I hope you will enjoy our article! (link to the article)

In this article, we discuss about the effect of the internal structure of an asteroid on the dynamical objects. What are dynamical objects in Celestial Mechanics? they are elements that describe the qualitative motion of a particle around a celestial body, in our case, asteroids. We model the gravity starting from the classical Newton's Law of Universal gravitation and use a multi point mass gravity model (Mascons Gravity Model) to investigate the effect of sphere packing structures onto those objects.

The figure below shows the location of the equilibrium points (dynamical objects that can be seen in a rotating frame). We found out that the initial distribution of spheres (point masses) influences the number and locations of those equilibrium zones (a particle on this point will stay in a orbital period equal to the asteroid rotation as geostationary orbits for the Earth).

When using hydrocodes and sphere packing for simulating asteroid's impact event, be careful on the initial distribution of the sphere as you might start your impact simulations with initial conditions that are not preserving the gravity and dynamical properties of the asteroid! This would be an inconsistency in your simulation. We are interested in finding a common modeling method for both hydrocodes (astrophysics tools) and N-Body planetary simulations (astrodynamics tools).

We also identified semi-analytic formula to compute periodic orbits around those equilibrium points in the linearised dynamics.

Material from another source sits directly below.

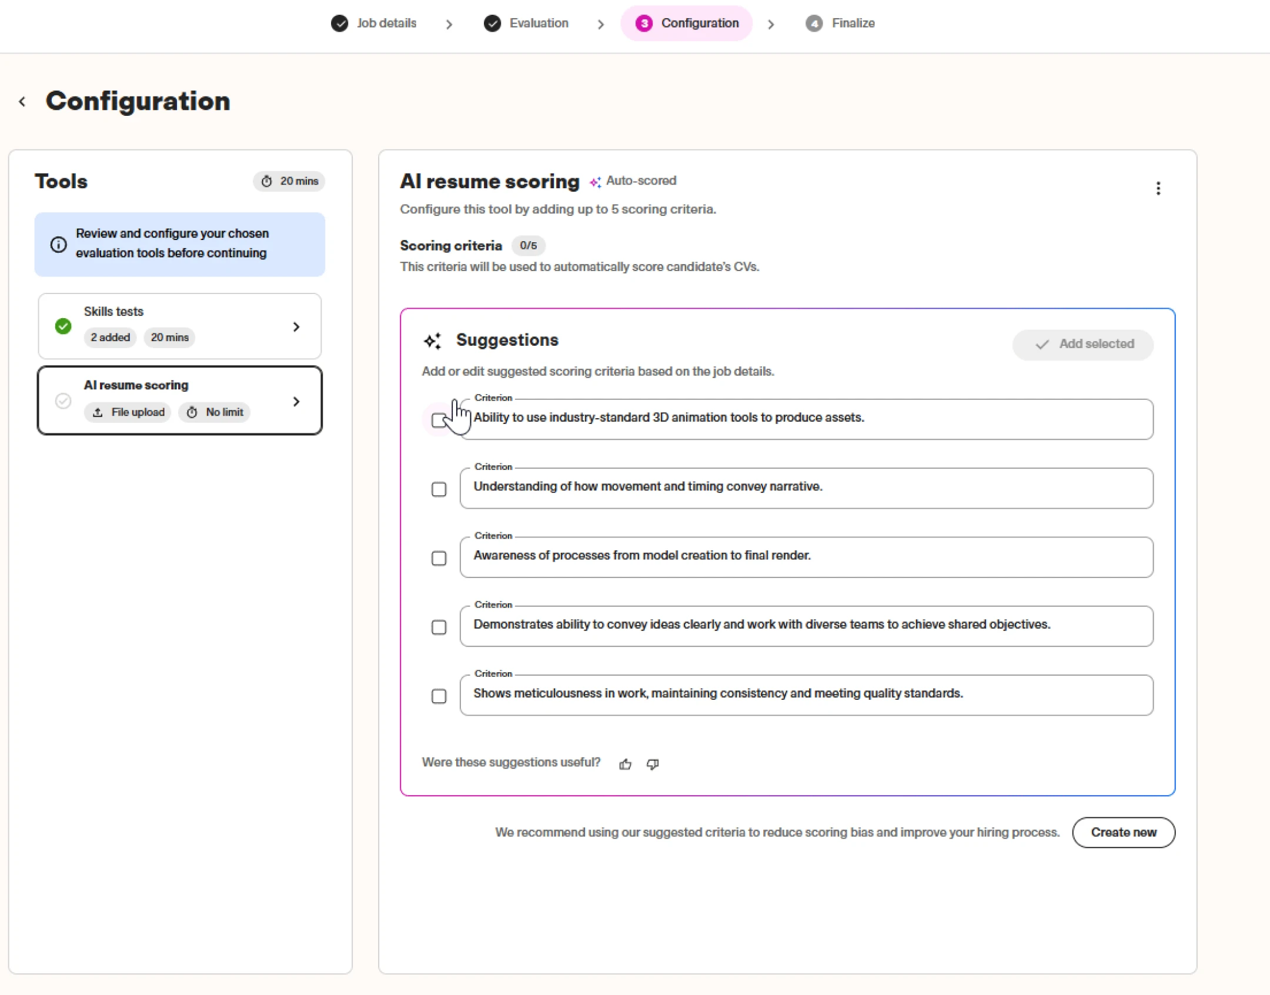Open the three-dot options menu
The image size is (1270, 995).
(1158, 188)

Useful for initiating numerical continuation methods for finding periodic orbits in a non-linear sense. For the case of Ryugu, 15 families of periodics orbit exist around the six equilibrium points.

For finding the periodic orbits in the figure above, we use as a reference the uniform density polyhedron gravity model as show in the figure below. Left: the Zero Velocity Curves that determine a qualitative boundary of motion related to a particle's energy). Right: the effective potential associated to the polyhedron gravity model.